**What to work on:**
Please write out the material word for word, from its start up to and including the line with "coord(65,38)". Leave the pictures out.

***** Data excerpts *****

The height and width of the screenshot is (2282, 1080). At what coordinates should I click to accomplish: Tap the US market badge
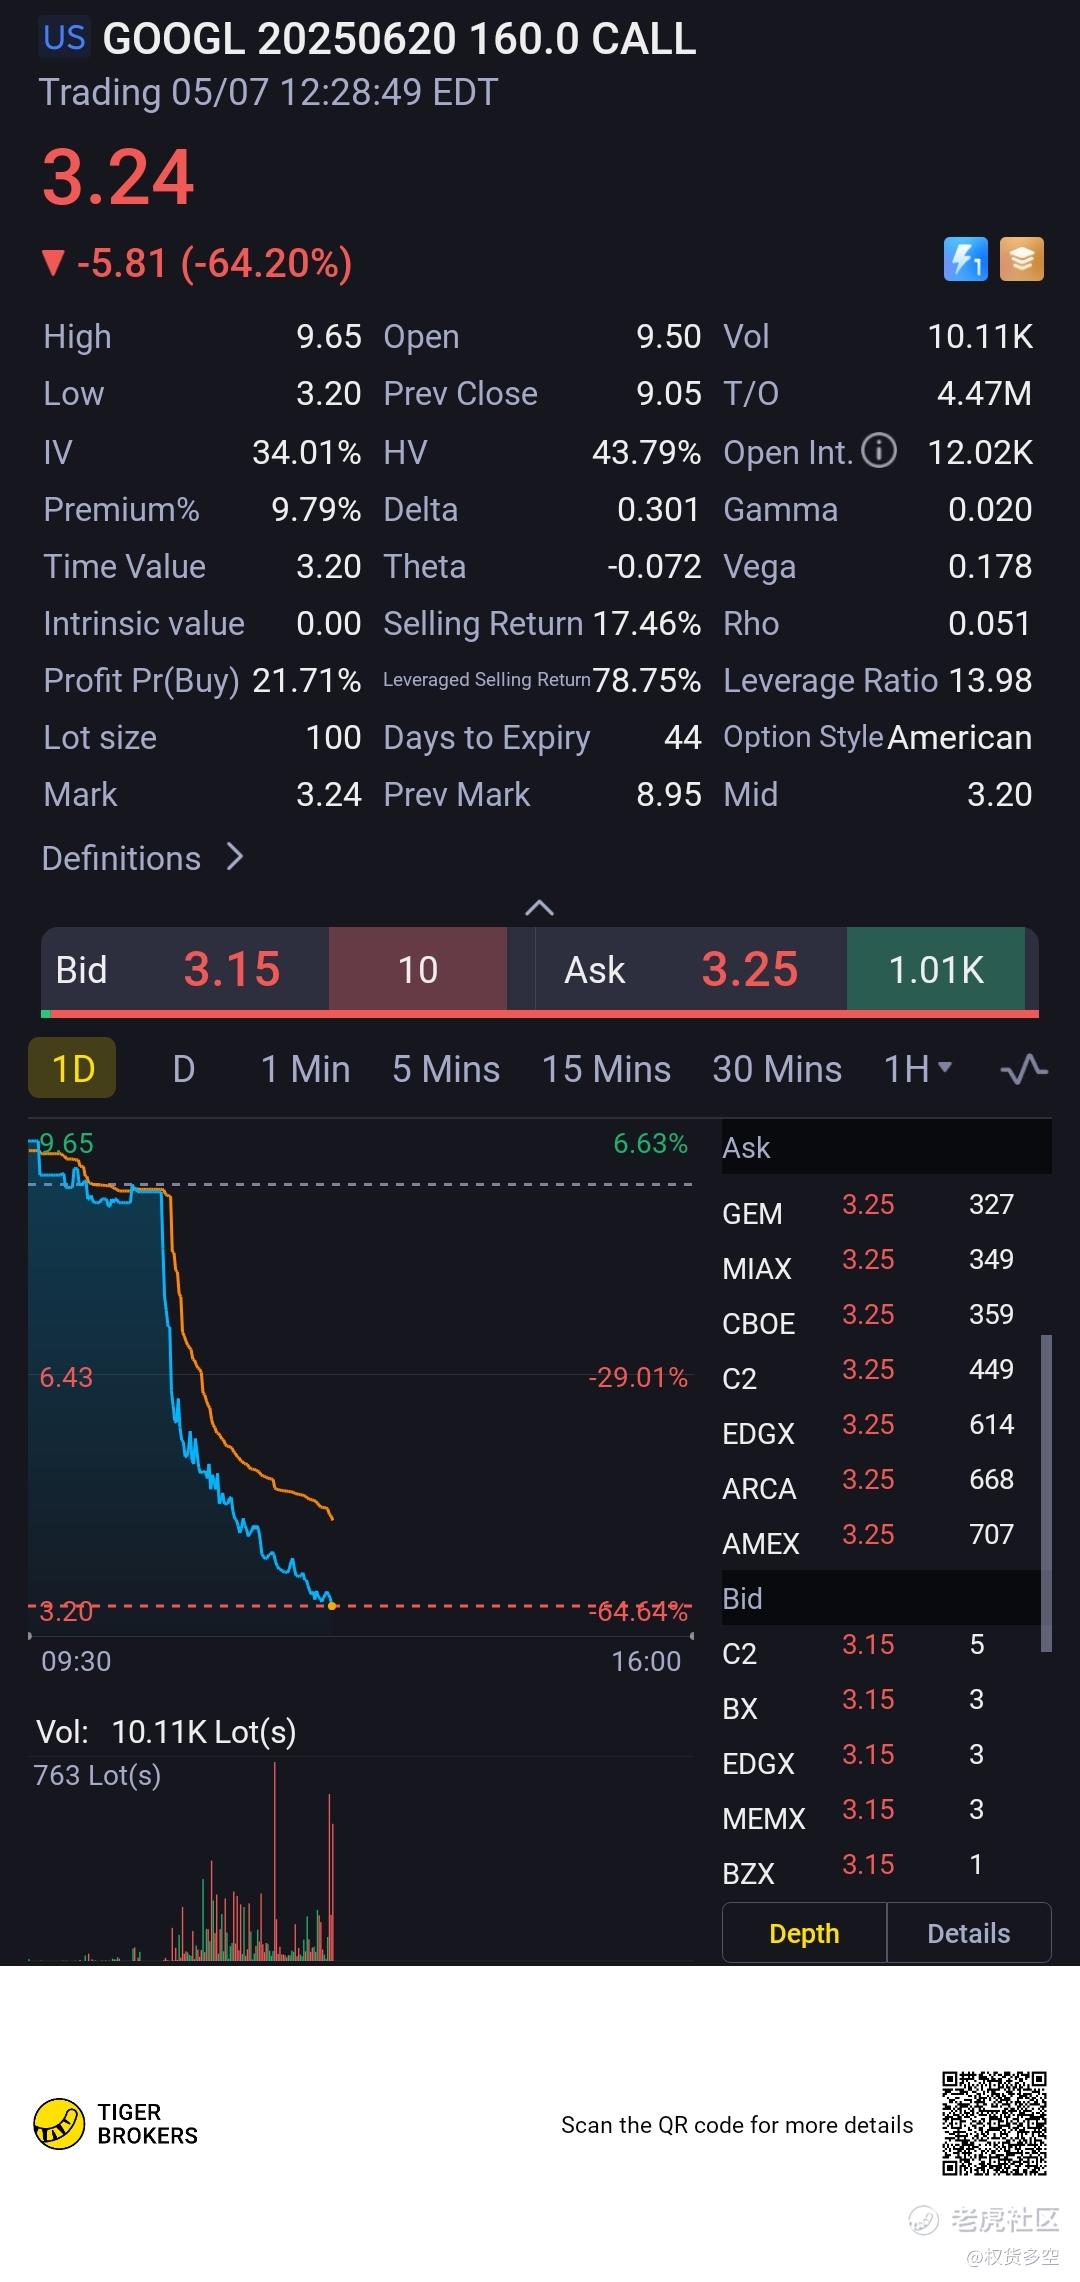coord(65,38)
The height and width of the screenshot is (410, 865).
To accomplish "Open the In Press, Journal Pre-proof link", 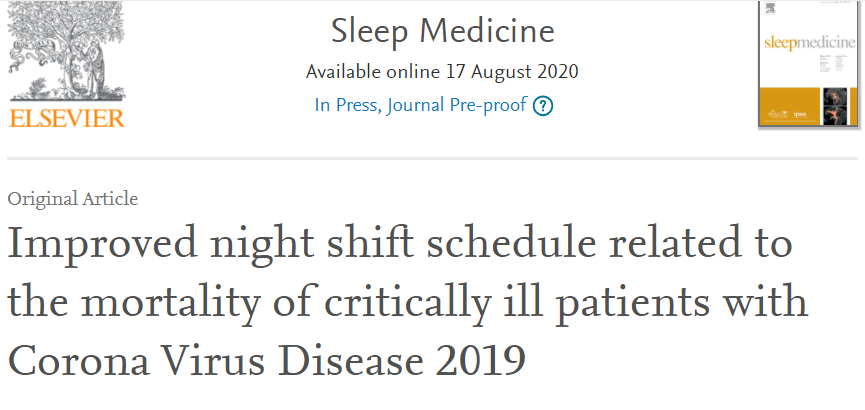I will 420,105.
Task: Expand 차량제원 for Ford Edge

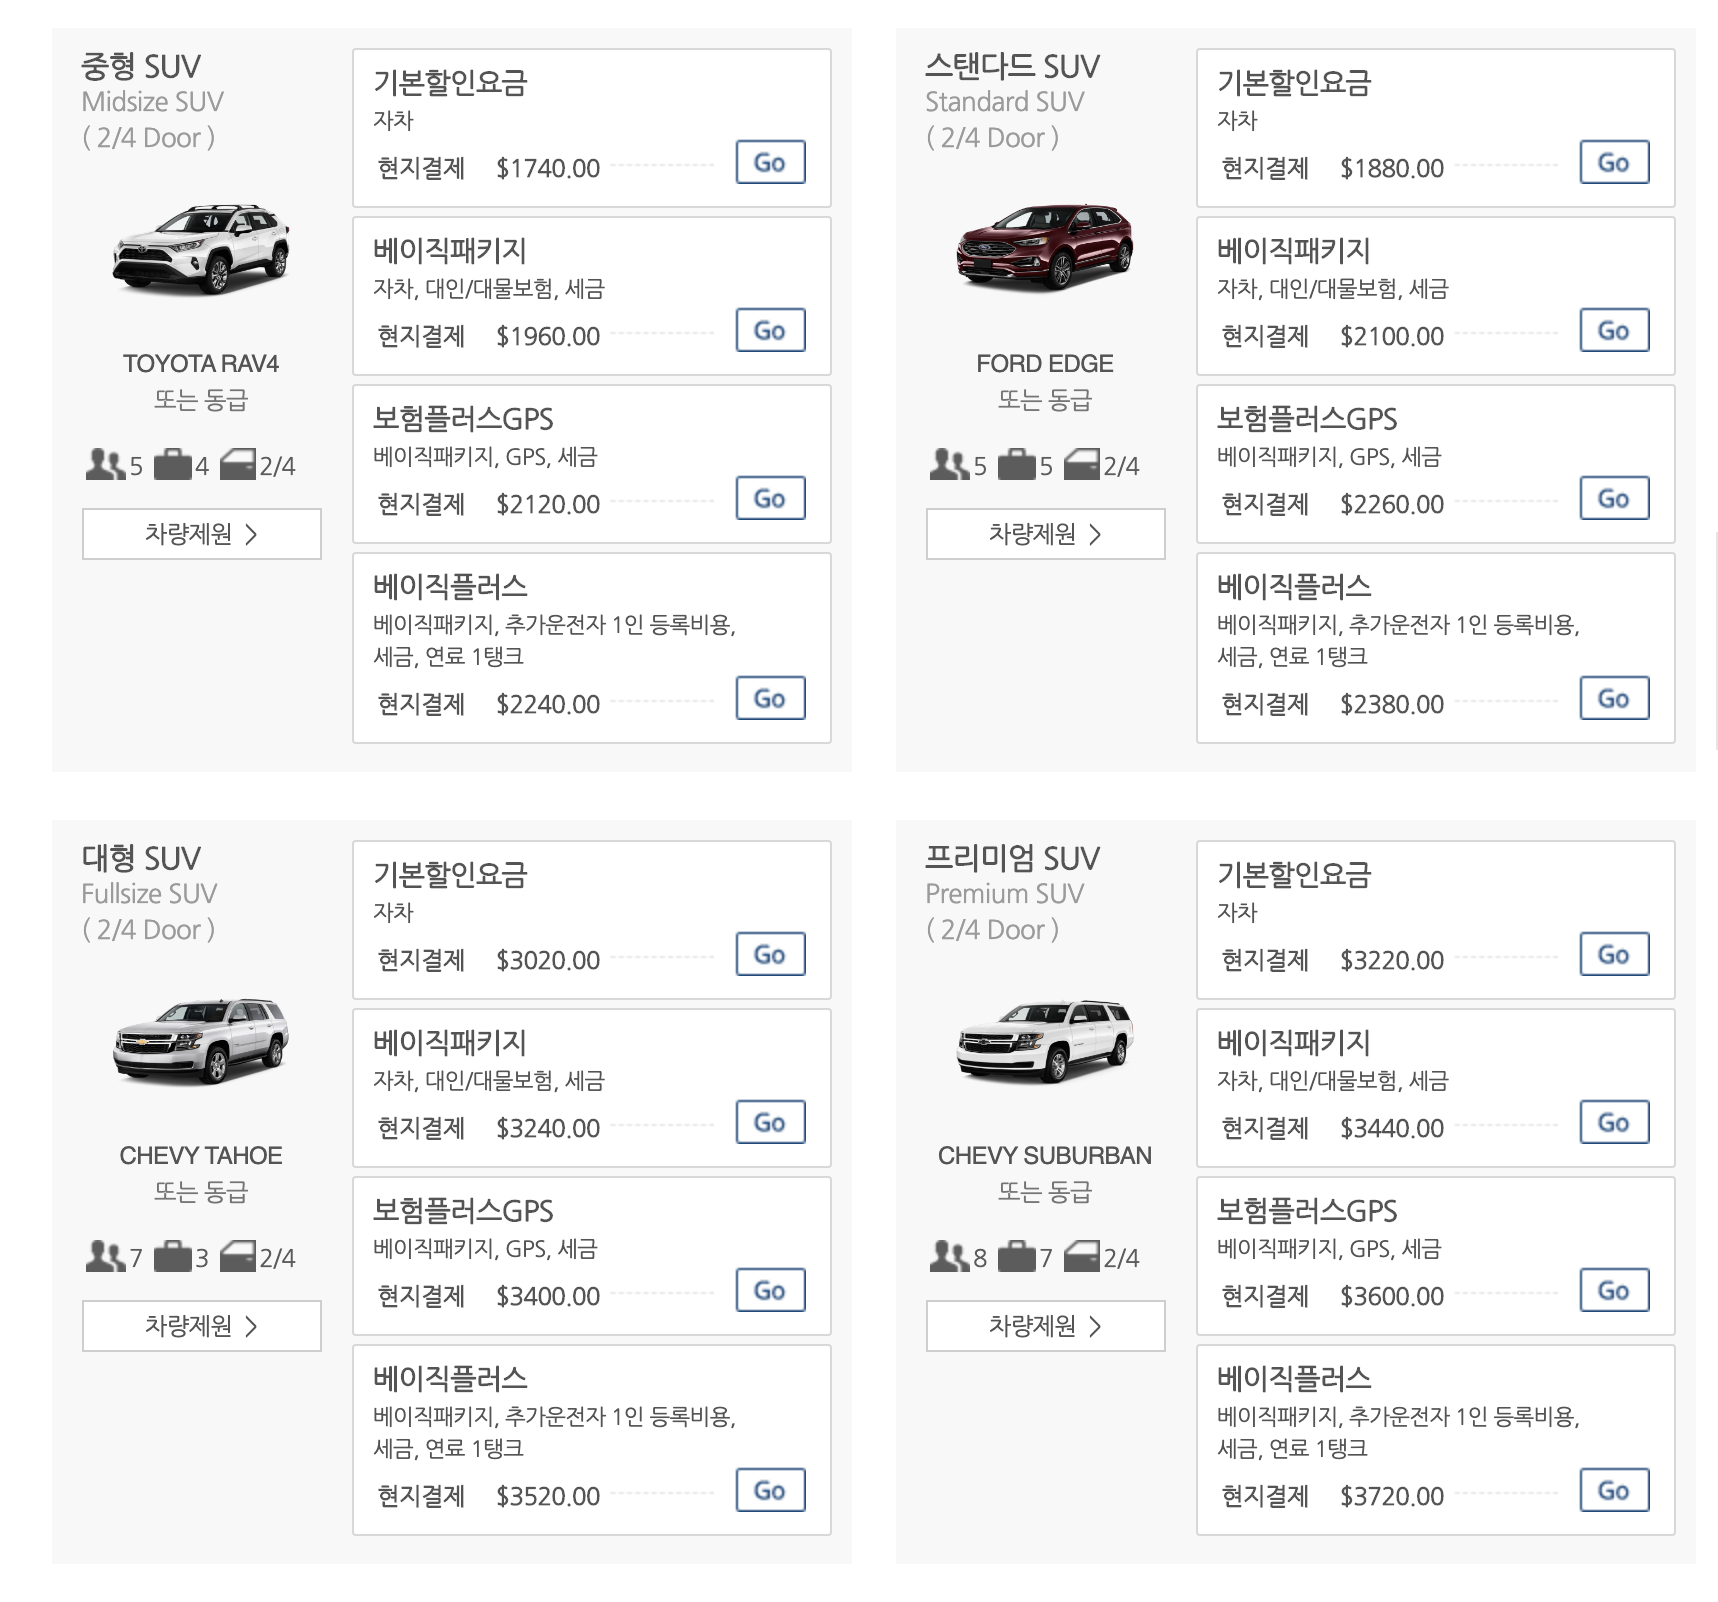Action: click(x=1045, y=534)
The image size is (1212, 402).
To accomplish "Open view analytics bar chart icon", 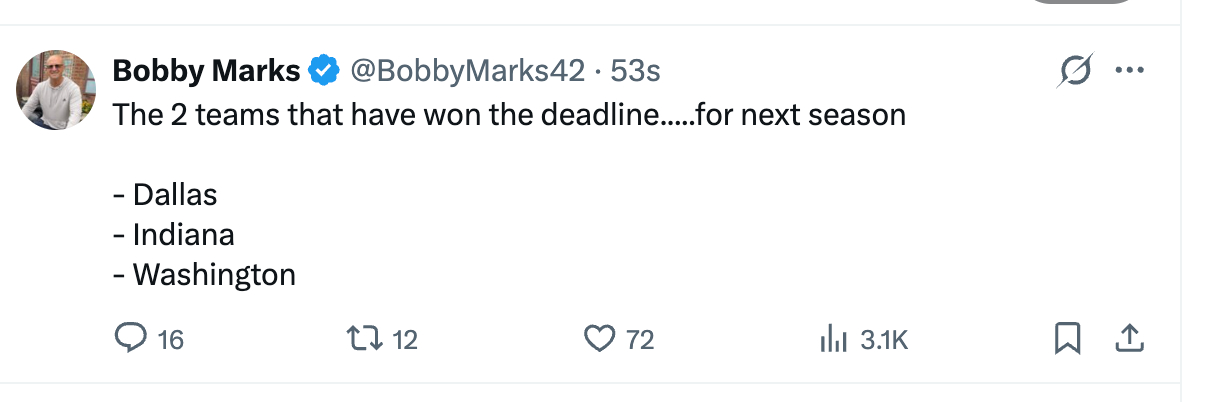I will point(833,340).
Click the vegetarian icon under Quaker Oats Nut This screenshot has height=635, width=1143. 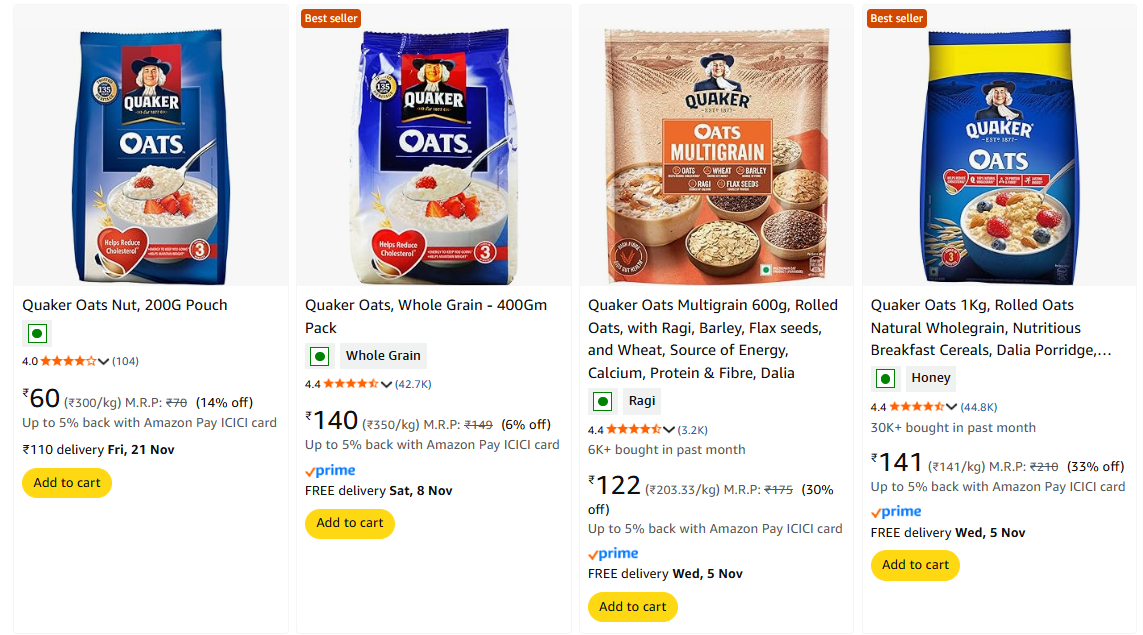point(37,334)
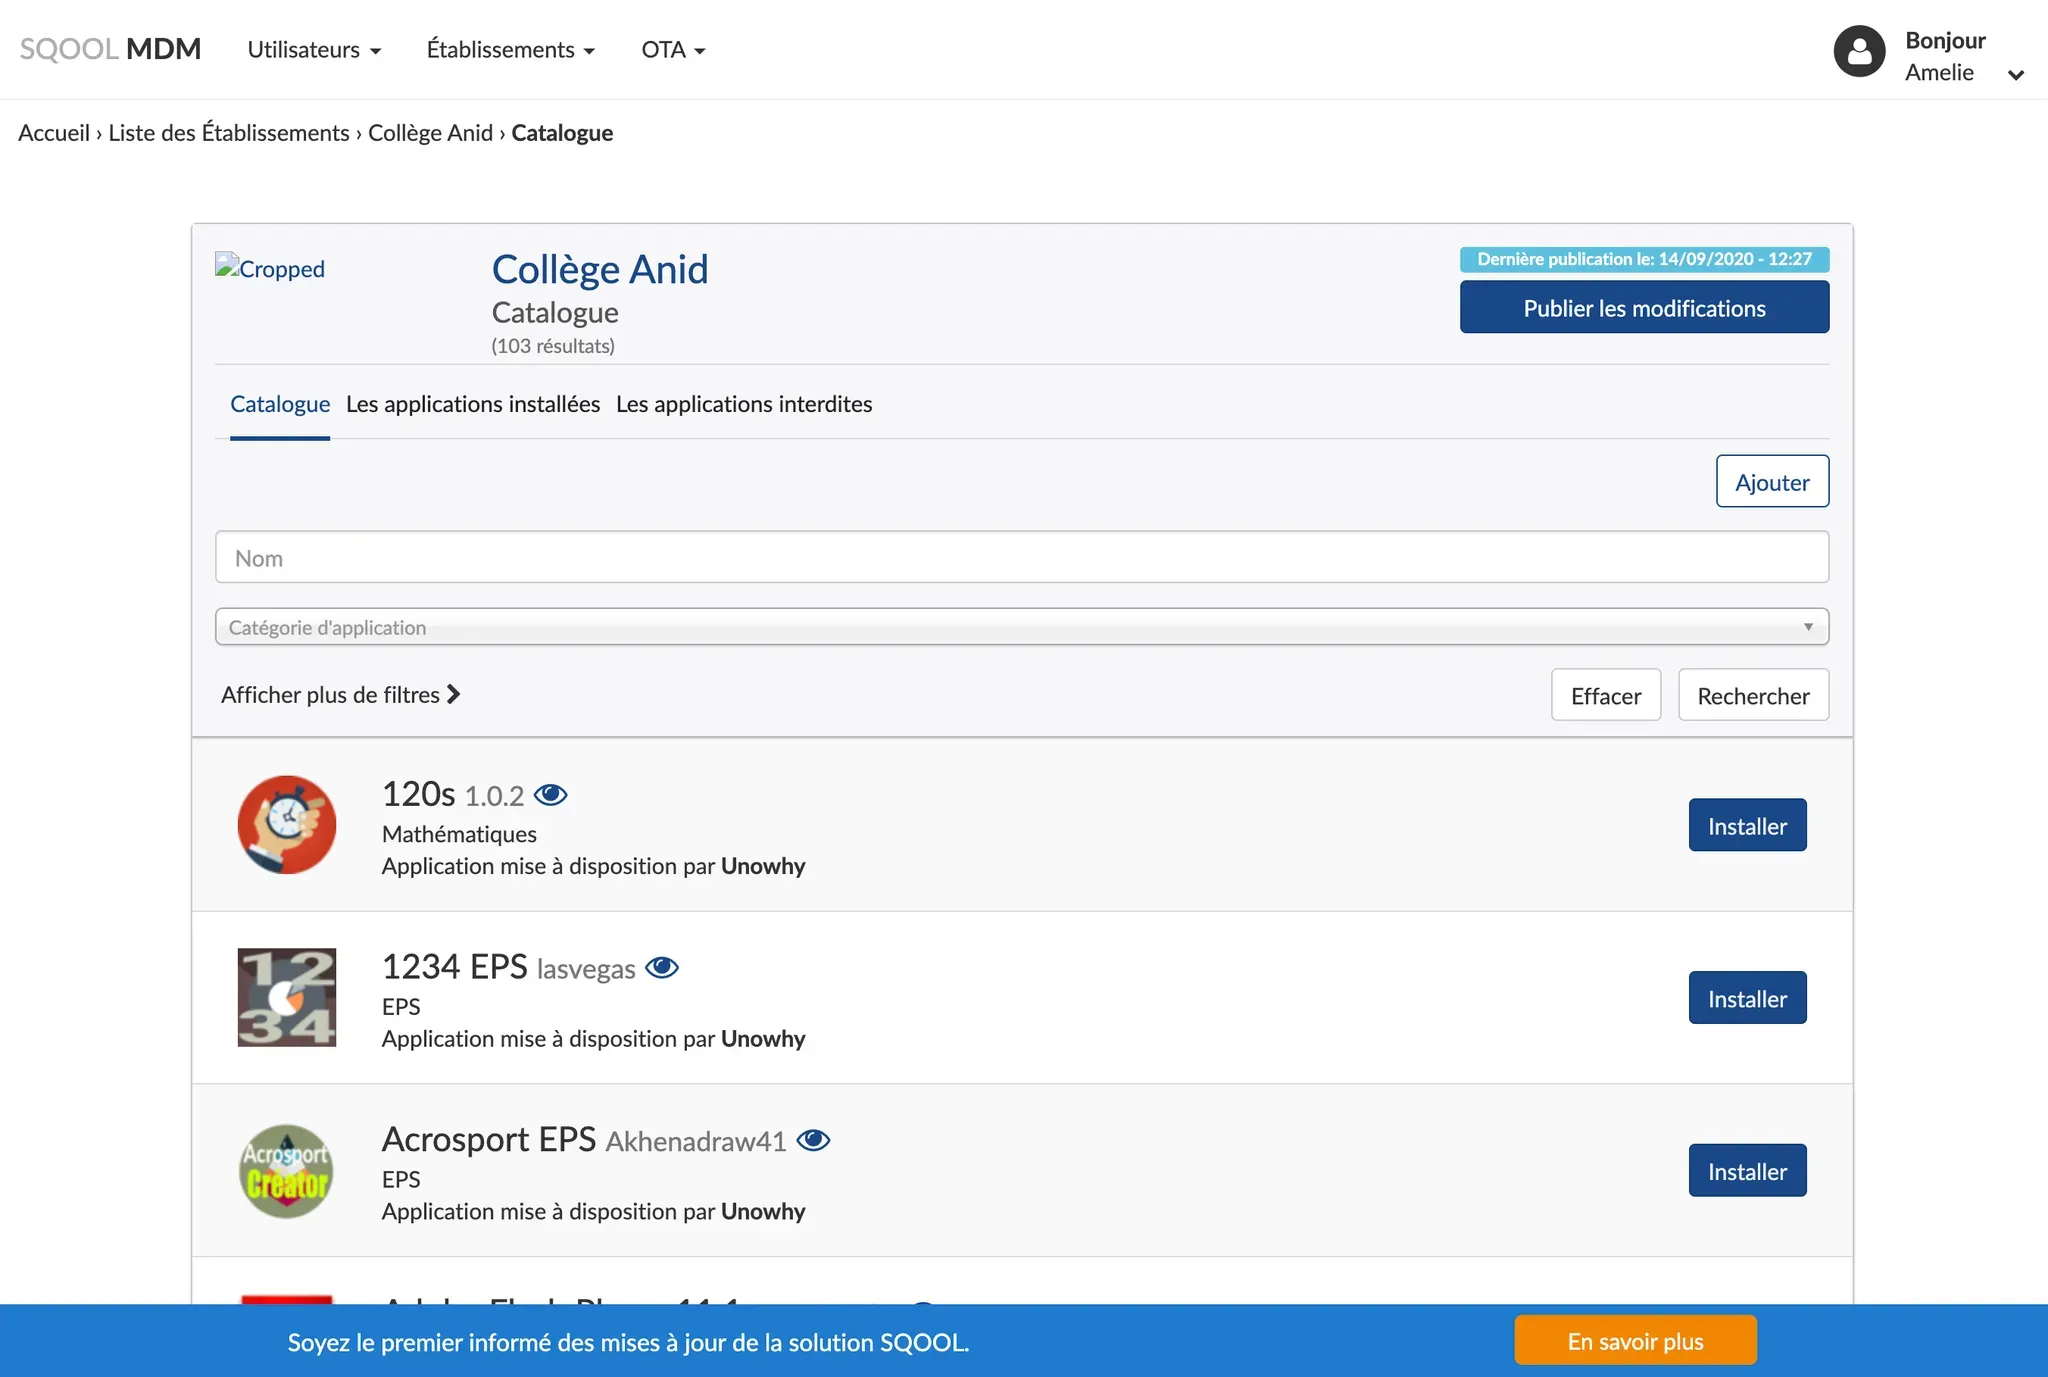Image resolution: width=2048 pixels, height=1377 pixels.
Task: Click the user avatar icon
Action: point(1859,51)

*****

**Task response:**
The height and width of the screenshot is (2282, 1080). At what coordinates should I click to accomplish: Tap the US market badge
coord(65,38)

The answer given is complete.